Amigos, vai mais uma do baú.
Blogueiro calado.
Camilo
Broinhas
Sobre a mesa um bule rústico, mas bem areado, com nariz curvo e os amassados de muitos tombos ao chão. O café pobre estava servido a quem quisesse. As pessoas deviam ter avós, todas, mas a avó Carminha era avó de apelido e de idade. Acredita em Deus, vó? Que pergunta mais inoportuna do escritor. A resposta a velha deu de pronto: “craro,fio!”
            O escritor tinha certo glamour de super-homem. Uma moda de erudição, de administrador de pensamentos. Dividia bem em sua cabeça entre os que respondiam com clareza e os que aceitavam tudo como dona Carminha. Coitada! Não sabe nem falar – concluía.
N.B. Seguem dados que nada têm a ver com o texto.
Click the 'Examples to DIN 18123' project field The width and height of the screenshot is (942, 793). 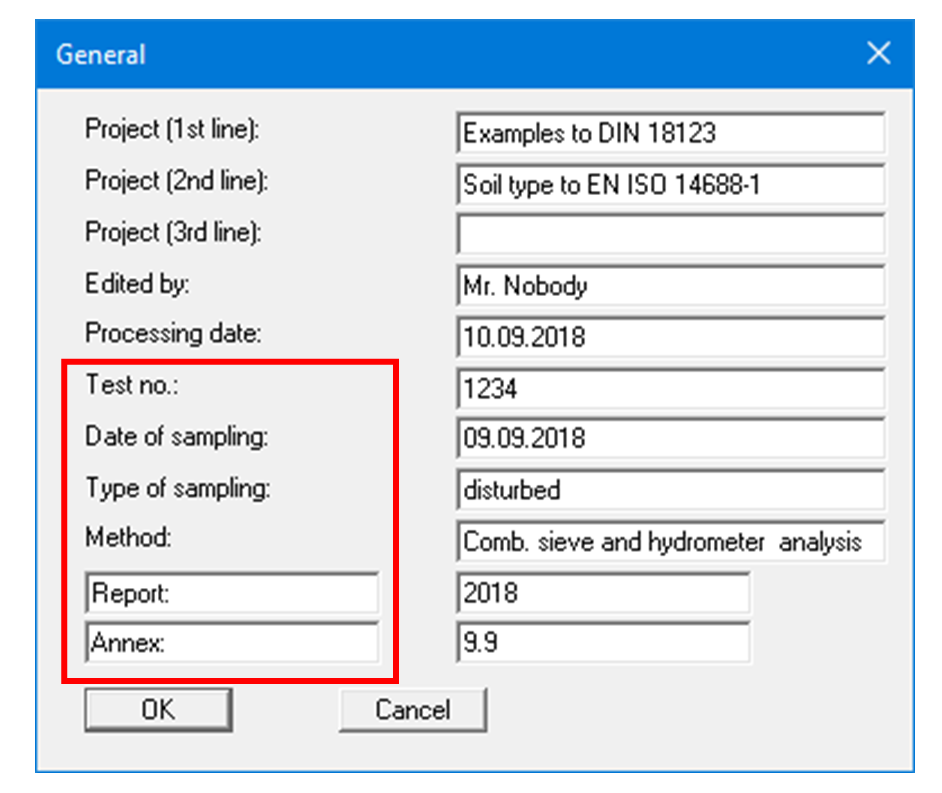[x=670, y=133]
            “O fio qué, fiz umas broinha?”. Ele com muitas páginas para escrever e corrigir e ela nem lembrava mais da pergunta, nem se ofendeu, só pensava nas broinhas de fubá, que ele já mastigara sem sentir o devido sabor. Mas agora voltou a ruminar, o gosto ainda estava na boca, as broinhas eram divinas mesmo. “Qué mai, fio?”. Fez ele um obrigado com a mão, se enchera, mas a erva-doce nas entranhas - tinha erva-doce na broinha! - lhe dava um apuro digestivo e lhe avivava os olhos diante da ocorrência minúscula de uma cozinha de chão batido. Deus coloca o sabor nas migalhas, mas não explica a ninguém. É muito simple - dizia a velha - a gente vai fazeno e depoi assa.
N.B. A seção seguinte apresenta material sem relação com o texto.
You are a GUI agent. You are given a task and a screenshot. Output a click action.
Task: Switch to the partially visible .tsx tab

            Ele desligou-se um pouco na cadeira de praia que levara, era um trabalho de pesquisa daquele sertão enfadonho, onde as moscas cozinham o tempo e nada acontece. Dormitou, sonhou quase acordado e acordou com o próprio ronco e um estalo de lenha no fogão. A velha se fora, teria tempo de rever suas anotações em paz, sem que ninguém lhe oferecesse nada. Pela porta via algumas galinhas que ciscavam e a velha catando lascas de lenha. Ele fazia planos de capítulos, abstraía, rebuscava - com certeza sua leitora não seria aquela velha de falar “craro, fio”.  A vó jamais leria seus livros, era analfabeta de pai e mãe, mas fora ela que lhe dera o peito quando o da sua mãe secou. E o cantar dela então! Aquela canção de ninar lembrava às escondidas, seria feio contar. Aquele hum-hum para dentro, de timbre próprio de babás que embalam os seus nenéns. Às vezes, para dormir, retomava aquele canto de memória. Mas isso era muito pessoal, nem ela sabia. Não sabia? Aqueles olhos adivinhavam coisas, mas não sabia dividir em palavras bonitas, ela mesma confessava que não sabia falar e não se dava a esse “luxo”. “O minino é que era bão com essas coisa, ara dexe prá lá”.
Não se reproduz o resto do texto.